Когда мне потом показалось уместным закончить нашу беседу, за которой продолжали наблюдать офицеры союзников, генерал Книрков повторил свое приглашение и добавил, что мы можем, конечно, встретиться и на каком–нибудь теплоходе, идущем по Рейну или в другом месте: «Как пожелаете, господин Комосса». На прощание я пожал ему руку. «Разговор был очень интересным, — сказал русский и после короткой паузы добавил: — А вы, наверное, довольны вашим новым назначением в Вюрцбург?»
Здесь нужно разъяснить следующее.
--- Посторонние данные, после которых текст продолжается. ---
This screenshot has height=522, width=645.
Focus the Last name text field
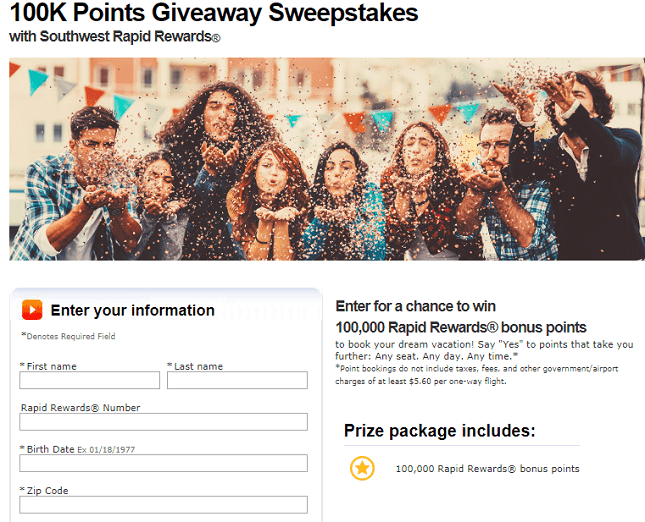237,380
За несколько недель до этого в прессе было опубликовано сообщение о том, что я получил назначение от министра на должность нового командира 7–й мотопехотной дивизии в Унне. Лишь за четыре дня до встречи с русским министр ввиду событий, связанных с генералом Гертом Бастианом, который отдал свои симпатии партии «зеленых», отменил свое решение и назначил меня командиром 12–й танковой дивизии в Вюрцбурге вместо Ба- стиана, то есть бросил меня, так сказать, на преодоление кризиса.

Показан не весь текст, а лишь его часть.